[Data extracted from a collection]
------------------------------------------------
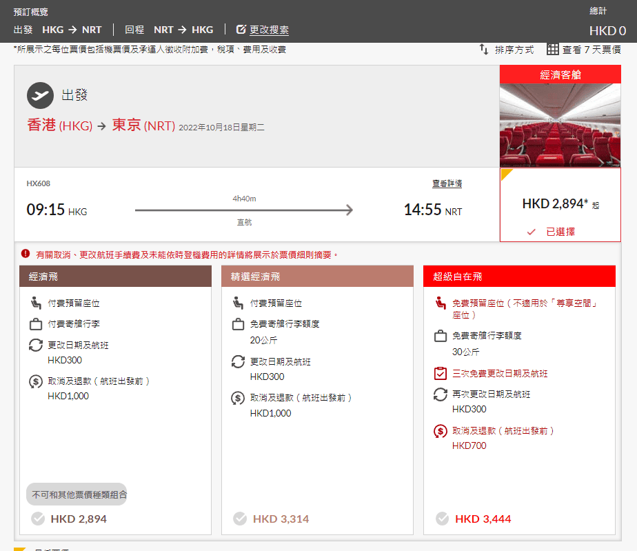Viewport: 637px width, 551px height.
Task: Click the luggage icon under 精選經濟飛
Action: [x=238, y=323]
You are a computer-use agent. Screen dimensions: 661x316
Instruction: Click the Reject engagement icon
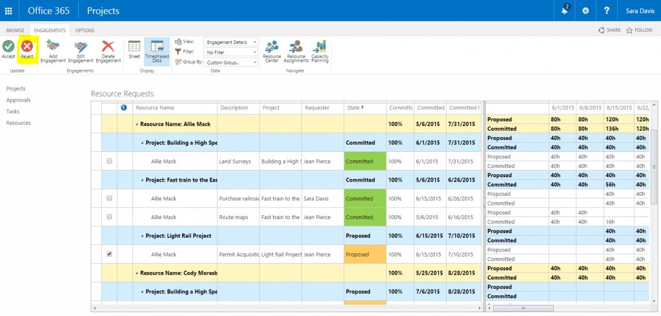click(27, 47)
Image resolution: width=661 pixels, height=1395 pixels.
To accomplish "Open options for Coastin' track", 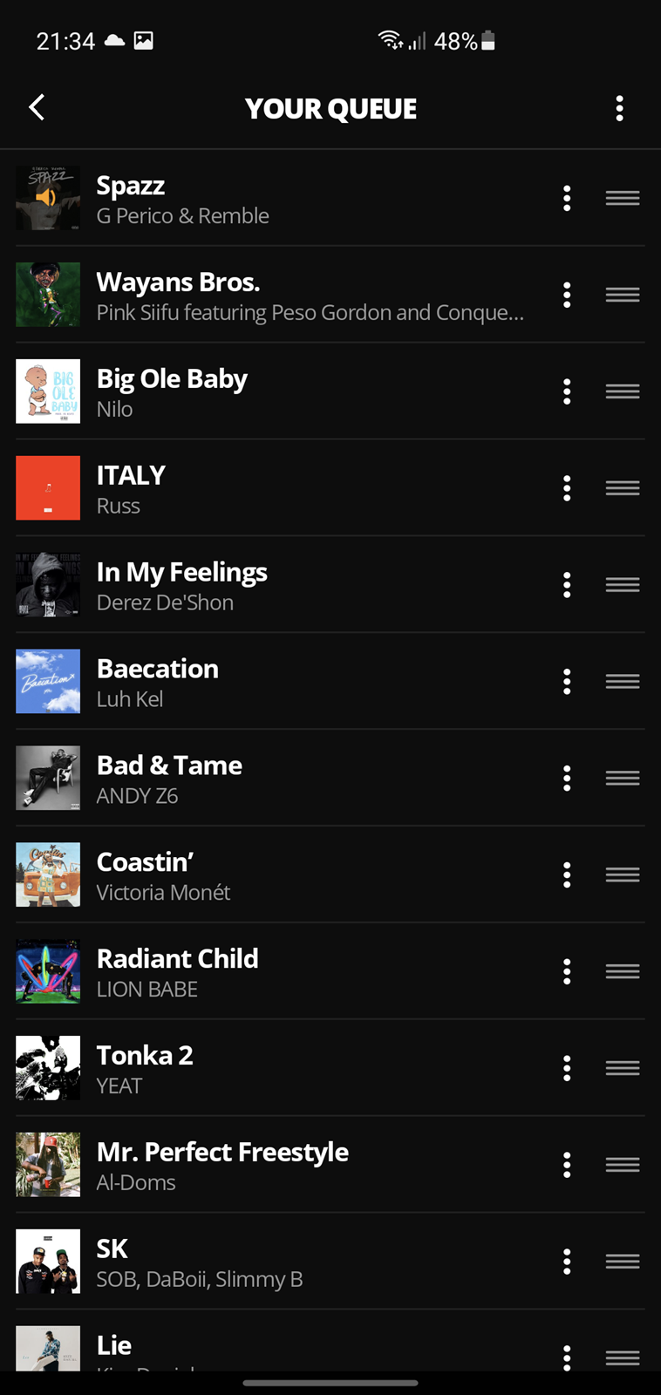I will pyautogui.click(x=567, y=875).
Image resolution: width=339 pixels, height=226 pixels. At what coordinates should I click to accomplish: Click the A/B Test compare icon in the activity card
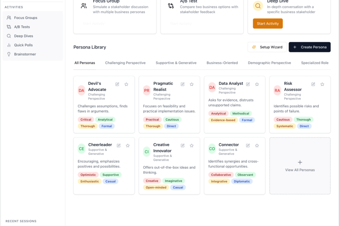171,6
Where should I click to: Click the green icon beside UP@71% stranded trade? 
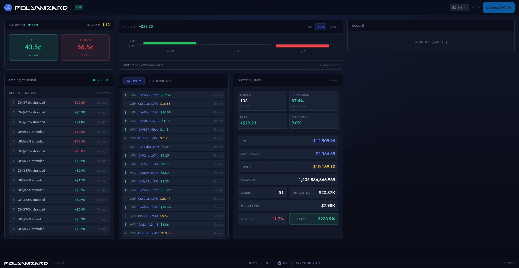pos(14,161)

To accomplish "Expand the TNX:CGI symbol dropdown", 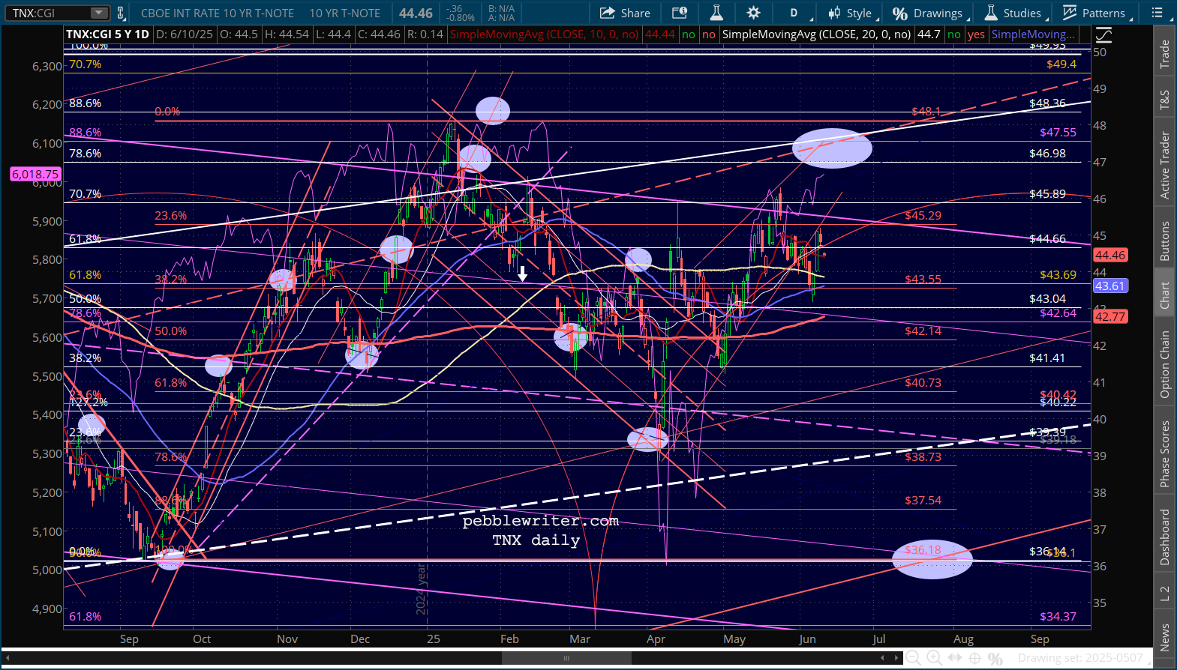I will point(98,13).
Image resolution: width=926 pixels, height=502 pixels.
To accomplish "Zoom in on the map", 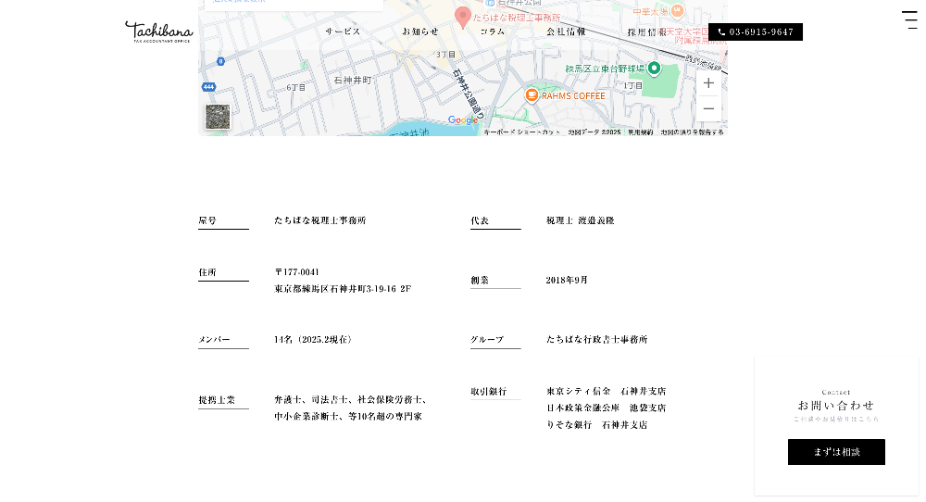I will pos(708,83).
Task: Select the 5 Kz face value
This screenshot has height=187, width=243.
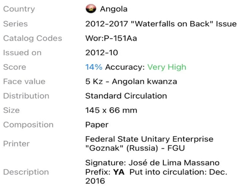Action: tap(131, 81)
------------------------------------------------
YOUR OBJECTIVE:
Copy the lines above between the one holding "You are a computer-use" and the one holding "Image resolution: width=661", inclusive. Drop the pictures.

WRITTEN SOLUTION:
You are a computer-use agent. Screen dimensions: 661x316
Instruction: Click the Reject engagement icon
click(27, 47)
Image resolution: width=661 pixels, height=1395 pixels.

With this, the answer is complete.